Despite her death in 1975, Khalthoum, or Suma, as she is also known, is still recognised as Egypt's greatest diva. Her voice spanned five octaves and she could destroy microphones with her fiery melismas. Her songs - whirling, semi-improvised epics that lasted for hours apiece - paint love as a prison, a torture chamber. "Give me my freedom," she sang. "You took everything." The same words reappear throughout Huda Lutfi's exhibition; a good fit for a show which explores the traditional precincts of women. The exhibition's title, Zan'it al-Sittat, literally means "the place where women are squeezed together". The gallery brochure says that it's also the name of a marketplace in Alexandria, though the former reading is more obviously pertinent.

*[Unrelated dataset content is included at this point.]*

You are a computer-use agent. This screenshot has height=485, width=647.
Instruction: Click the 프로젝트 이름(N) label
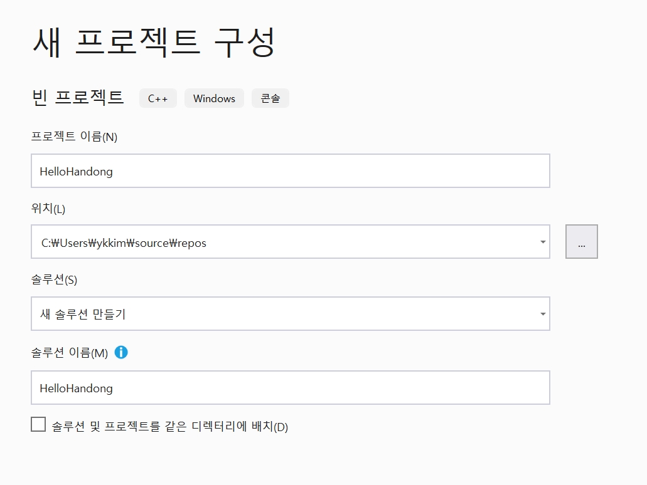(74, 137)
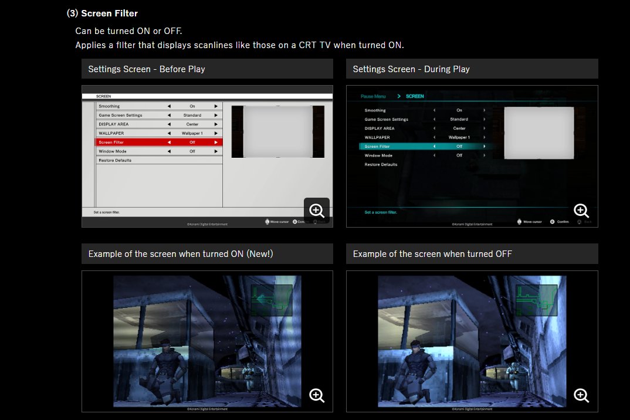
Task: Select Pause Menu in the breadcrumb
Action: point(372,96)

Cut-out photos of wifely figures are rolled and stuffed inside row upon row of perfume bottles. More of them plaster the sides of a doll-sized staircase and the window of a wall clock. These are faces from celebrity magazines, from fashion plates and catalogues. Most of the images seem to be quite old: paragons of a rather nostalgic ideal in feminine grooming, all pearly smiles and immovable hair. And again and again, there's Suma.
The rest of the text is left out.